_Work item_: Each record should be given again exactly as it appears, with no image included.

_Screenshot grounding data_:
################

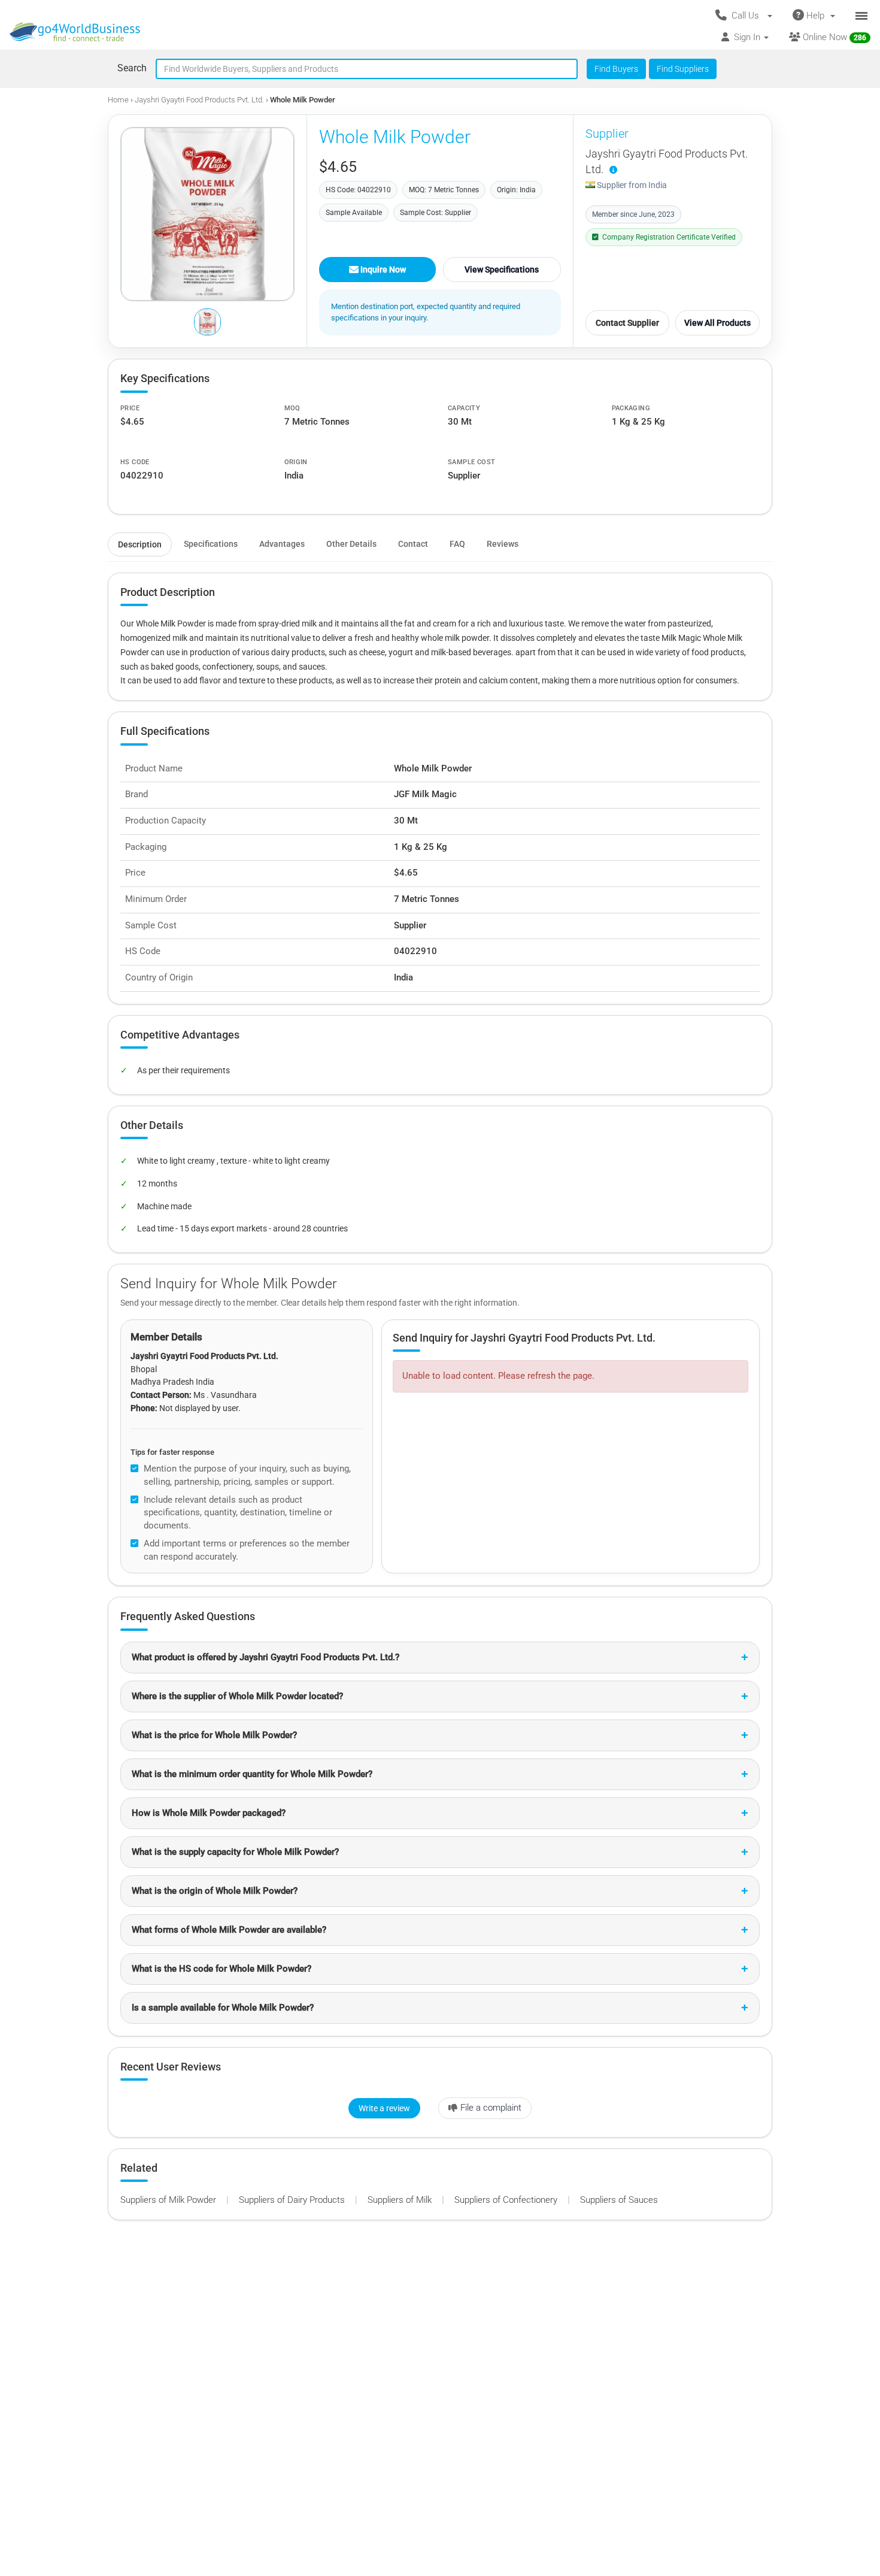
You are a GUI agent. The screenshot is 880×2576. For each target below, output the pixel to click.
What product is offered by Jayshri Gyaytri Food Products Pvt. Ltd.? (265, 1657)
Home (118, 99)
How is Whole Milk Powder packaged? (209, 1813)
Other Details (351, 544)
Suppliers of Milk (401, 2199)
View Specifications (502, 269)
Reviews (502, 544)
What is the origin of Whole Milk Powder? (215, 1890)
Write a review (384, 2108)
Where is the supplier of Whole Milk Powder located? (237, 1696)
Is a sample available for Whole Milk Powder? (223, 2007)
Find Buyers (616, 69)
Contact (413, 544)
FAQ (457, 544)
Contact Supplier (627, 323)
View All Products (717, 323)
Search (132, 68)
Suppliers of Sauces (619, 2199)
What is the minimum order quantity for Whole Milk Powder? (252, 1774)
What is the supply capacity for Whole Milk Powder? (235, 1852)
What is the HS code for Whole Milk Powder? (221, 1968)
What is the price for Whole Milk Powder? (214, 1735)
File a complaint (490, 2107)
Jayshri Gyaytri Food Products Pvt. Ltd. (199, 99)
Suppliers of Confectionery (507, 2199)
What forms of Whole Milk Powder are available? (229, 1929)
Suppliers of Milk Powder (169, 2199)
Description (140, 544)
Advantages (282, 544)
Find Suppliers (683, 69)
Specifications (211, 544)
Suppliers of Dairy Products (293, 2199)
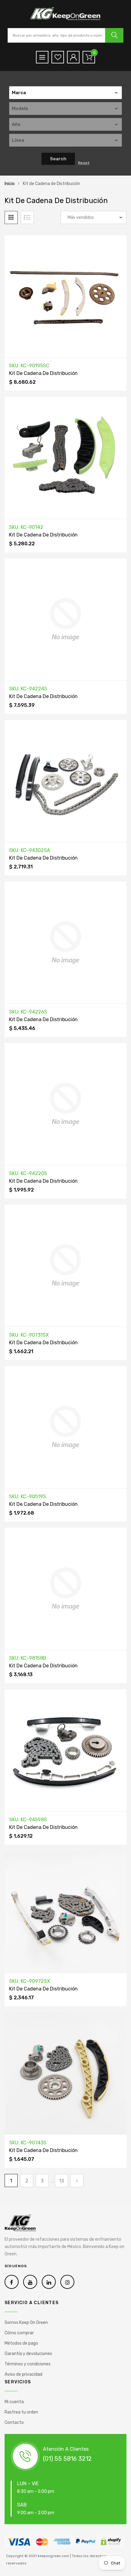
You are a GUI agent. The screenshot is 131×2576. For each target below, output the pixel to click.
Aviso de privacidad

################

_Solution for this problem_:
You are a GUI agent. The screenshot is 880×2576. For each target below, output the pixel to click.
What product is offered by Jayshri Gyaytri Food Products Pvt. Ltd.? (265, 1657)
Home (118, 99)
How is Whole Milk Powder packaged? (209, 1813)
Other Details (351, 544)
Suppliers of Milk (401, 2199)
View Specifications (502, 269)
Reviews (502, 544)
What is the origin of Whole Milk Powder? (215, 1890)
Write a review (384, 2108)
Where is the supplier of Whole Milk Powder located? (237, 1696)
Is a sample available for Whole Milk Powder? (223, 2007)
Find Buyers (616, 69)
Contact (413, 544)
FAQ (457, 544)
Contact Supplier (627, 323)
View All Products (717, 323)
Search (132, 68)
Suppliers of Sauces (619, 2199)
What is the minimum order quantity for Whole Milk Powder? (252, 1774)
What is the supply capacity for Whole Milk Powder? (235, 1852)
What is the HS code for Whole Milk Powder? (221, 1968)
What is the price for Whole Milk Powder? (214, 1735)
File a complaint (490, 2107)
Jayshri Gyaytri Food Products Pvt. Ltd. (199, 99)
Suppliers of Confectionery (507, 2199)
What forms of Whole Milk Powder are available? (229, 1929)
Suppliers of Milk Powder (169, 2199)
Description (140, 544)
Advantages (282, 544)
Find Suppliers (683, 69)
Specifications (211, 544)
Suppliers of Dairy Products (293, 2199)
You are a GUI agent. The screenshot is 131×2576. For each target below, output the pixel to click.
Aviso de privacidad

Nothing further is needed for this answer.